━━ Record excerpts

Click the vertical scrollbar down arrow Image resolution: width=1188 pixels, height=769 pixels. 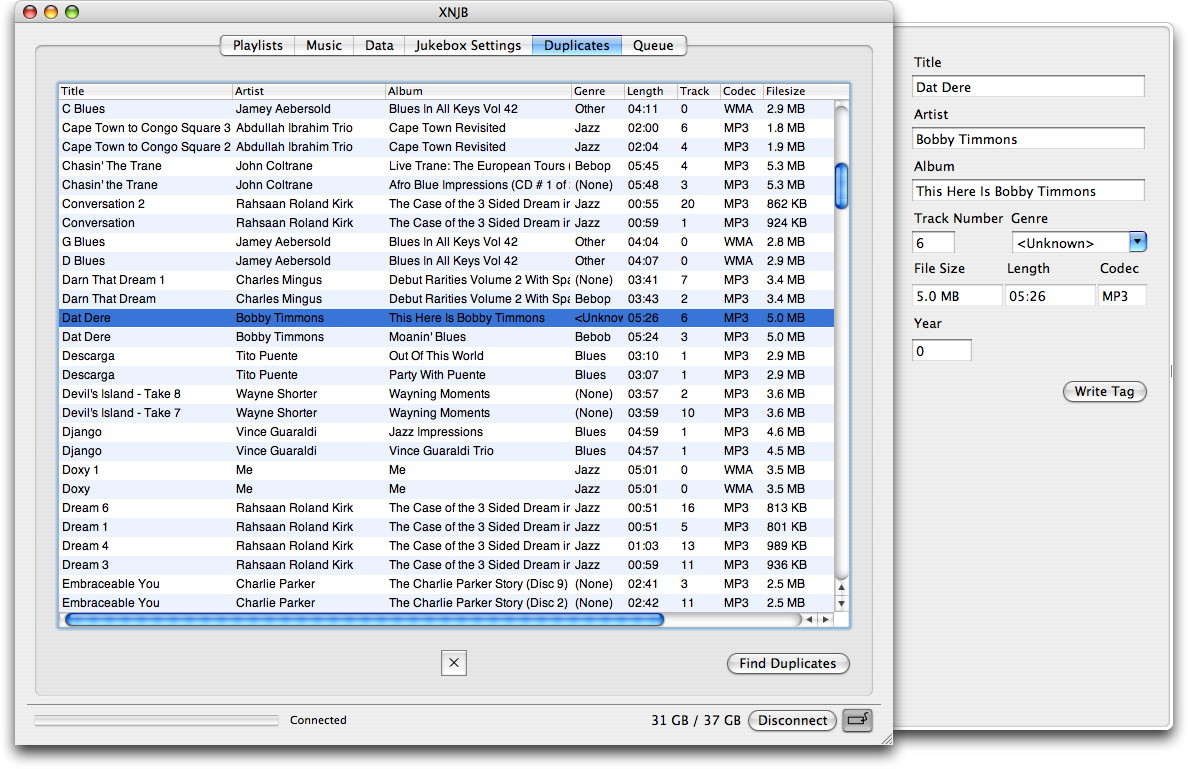pos(841,603)
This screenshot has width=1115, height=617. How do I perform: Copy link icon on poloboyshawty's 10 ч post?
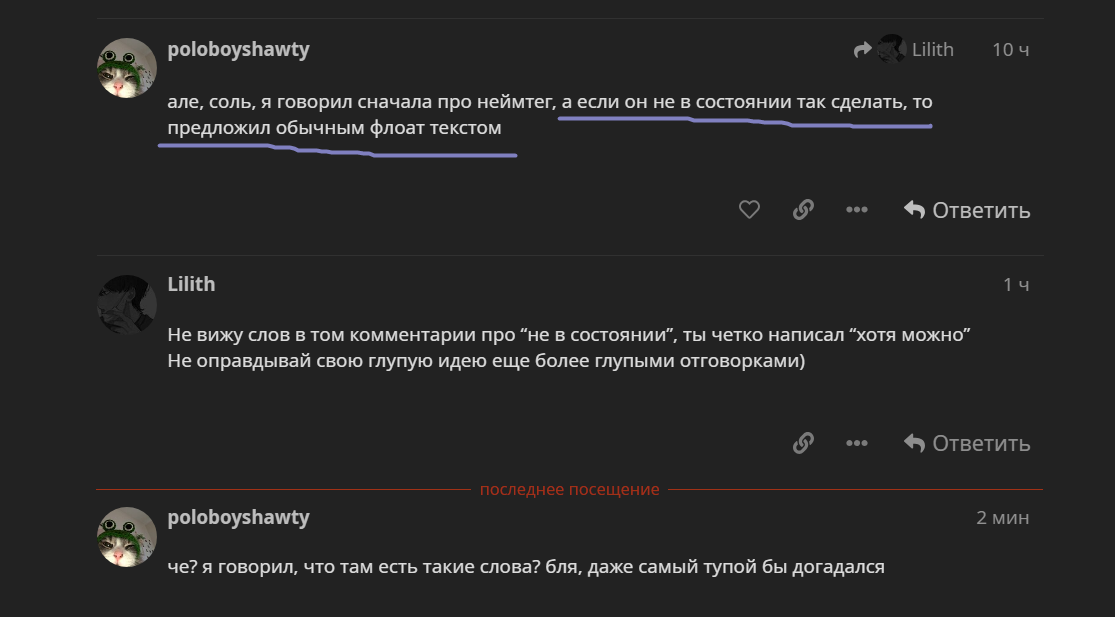click(803, 210)
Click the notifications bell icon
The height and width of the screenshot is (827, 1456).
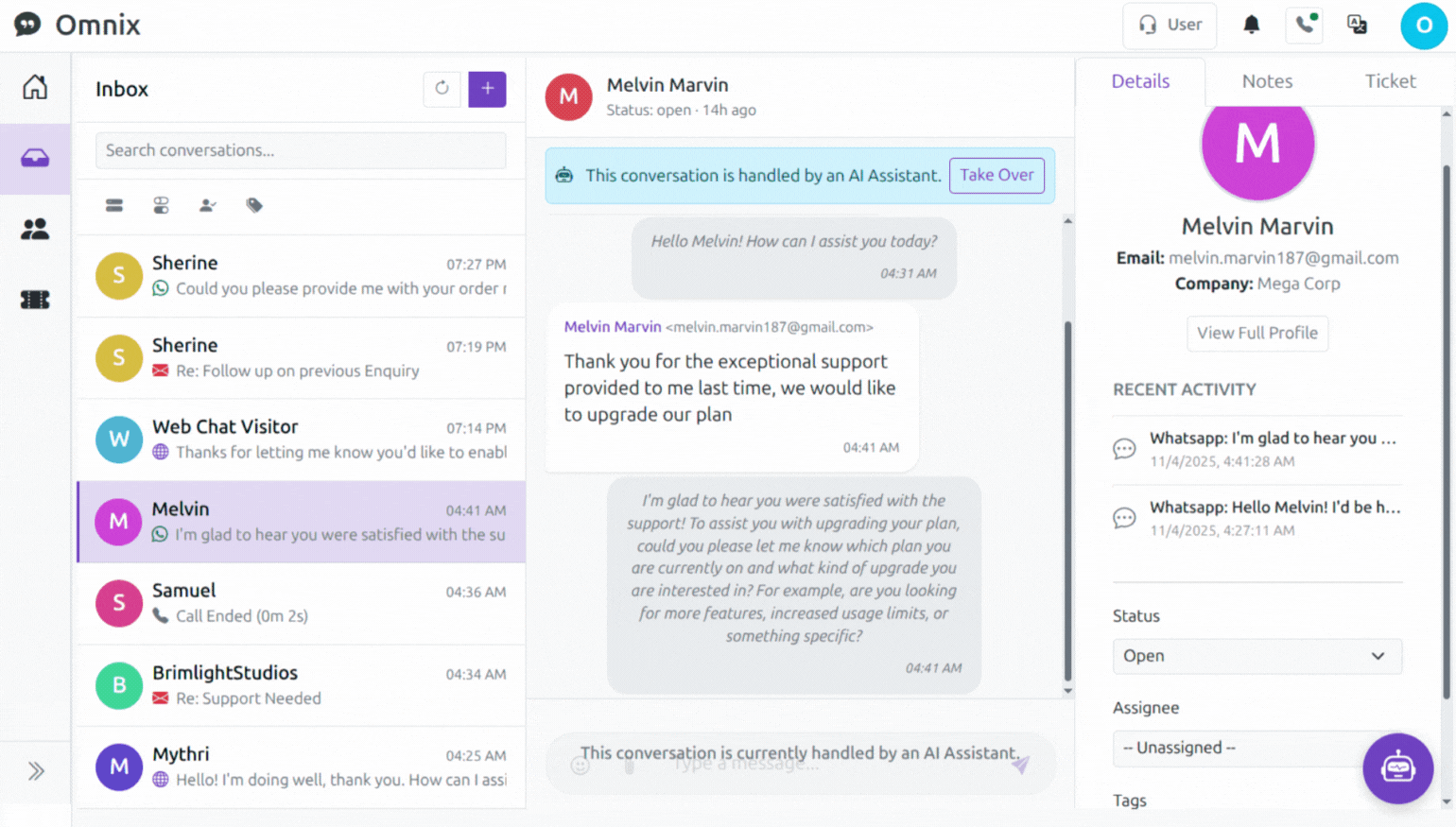1251,26
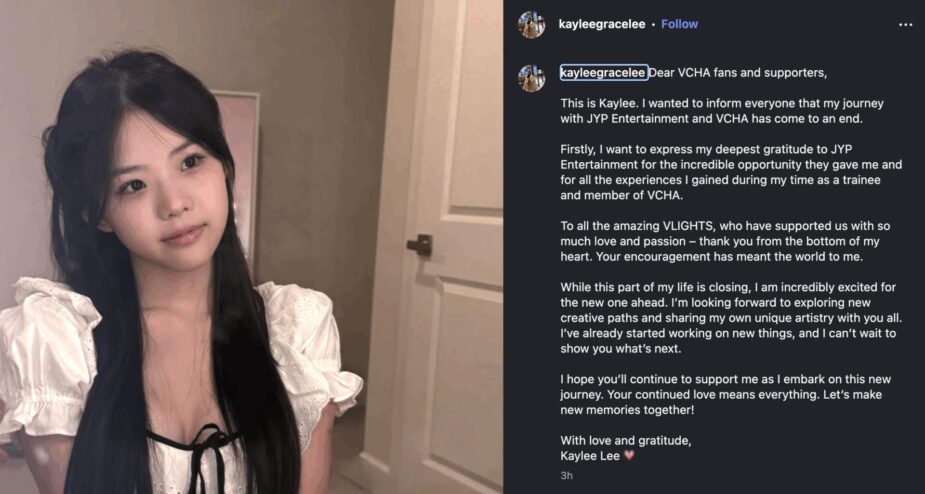Click the avatar beside the caption text
Screen dimensions: 925x494
[x=531, y=78]

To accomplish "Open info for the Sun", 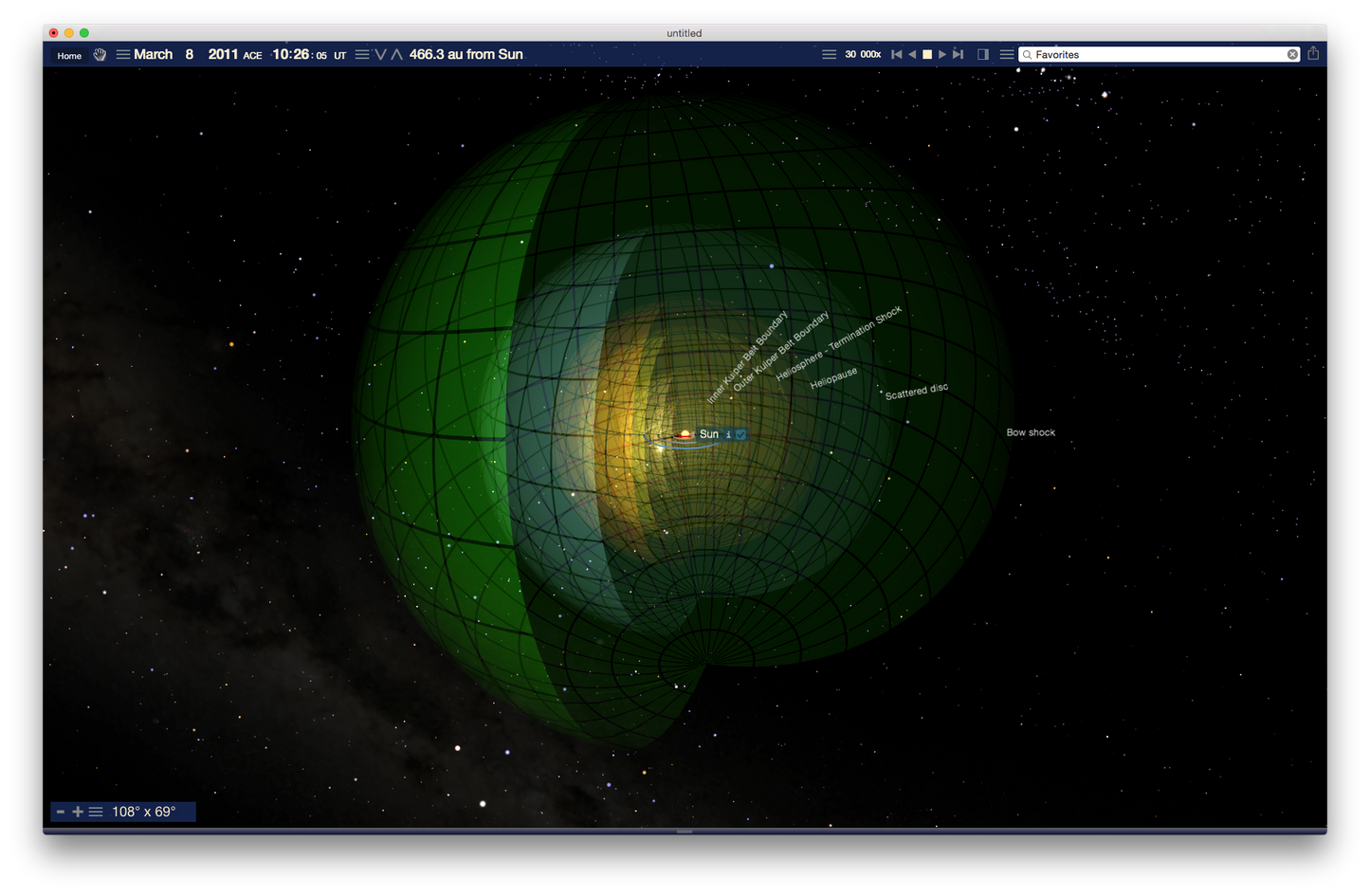I will pos(728,434).
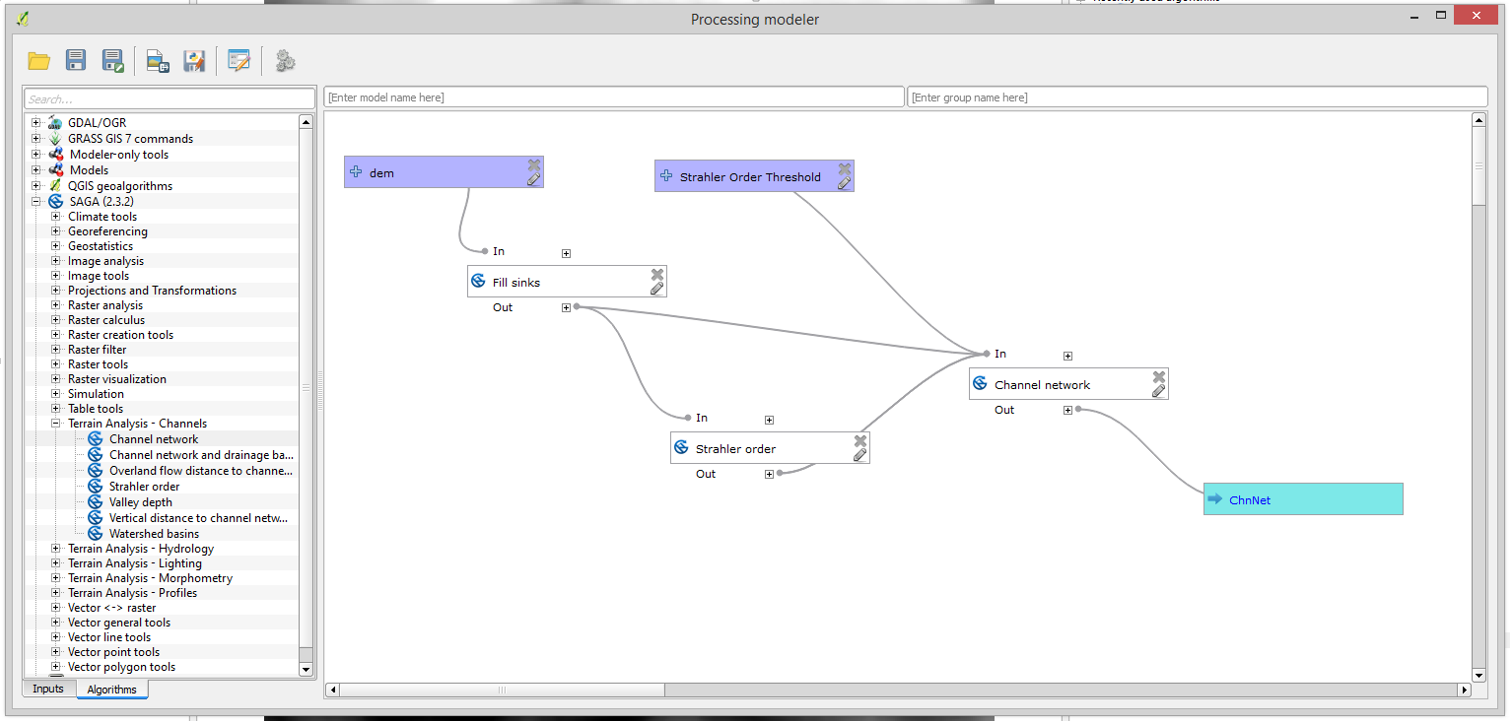Screen dimensions: 1510x721
Task: Run the model with the gears icon
Action: click(x=285, y=61)
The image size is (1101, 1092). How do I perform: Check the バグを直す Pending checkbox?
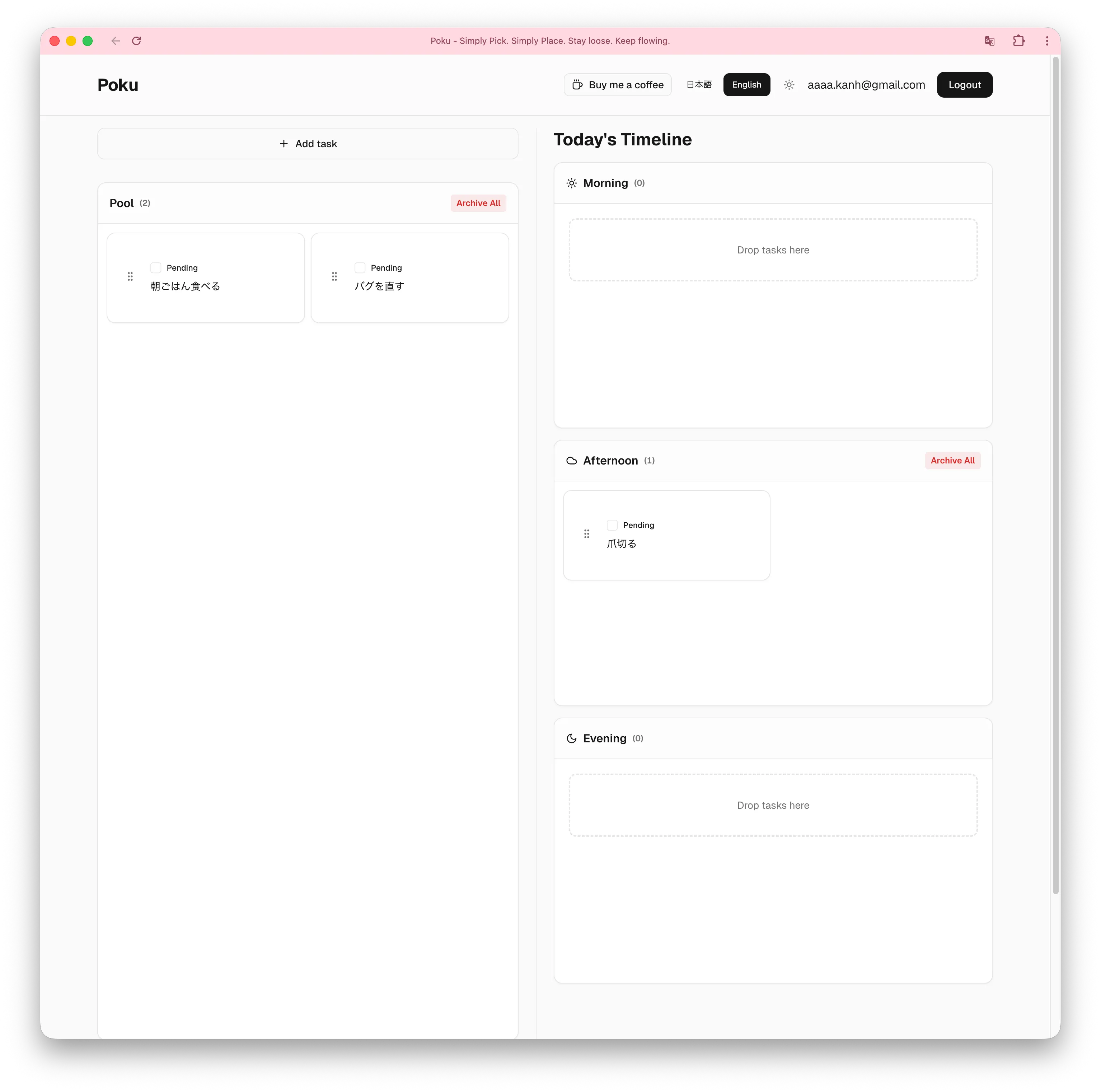(x=360, y=268)
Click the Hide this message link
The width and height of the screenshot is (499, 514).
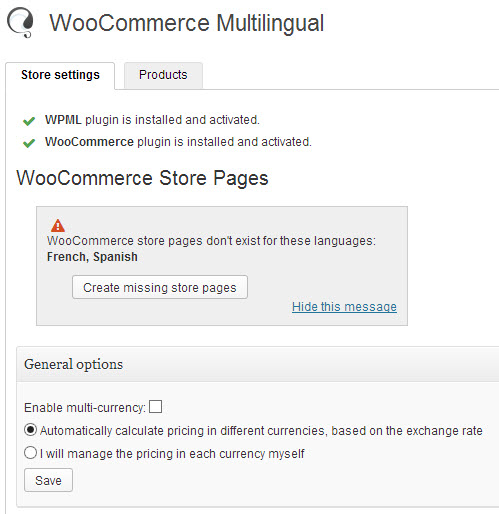coord(344,307)
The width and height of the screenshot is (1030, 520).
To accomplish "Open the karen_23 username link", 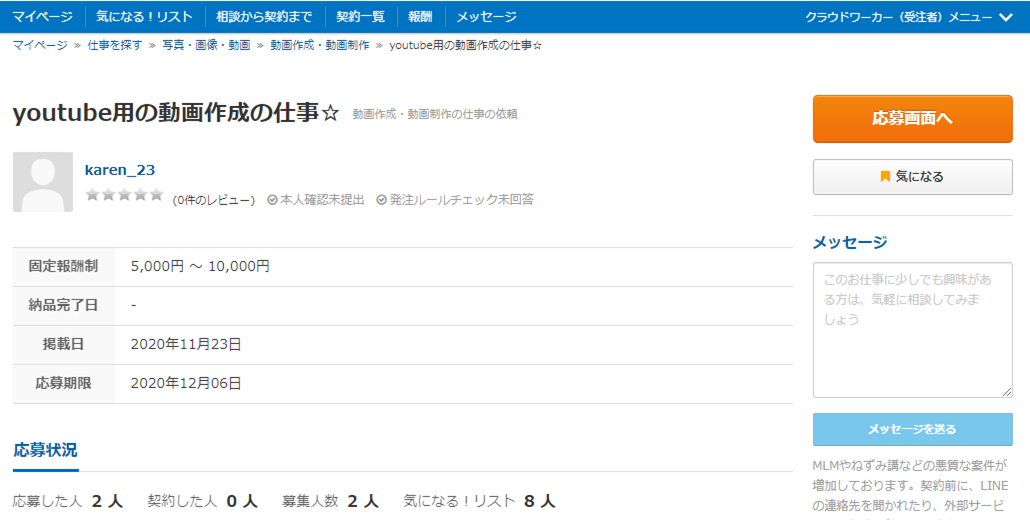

━━━━

Try it: An exact copy is required of the lines from the one holding "Click the Hide this message link" to the end of the entries above, both included; no pictures belong in it.

Task solution:
Click the Hide this message link
The width and height of the screenshot is (499, 514).
coord(344,307)
The width and height of the screenshot is (1030, 520).
To accomplish "Open the karen_23 username link", 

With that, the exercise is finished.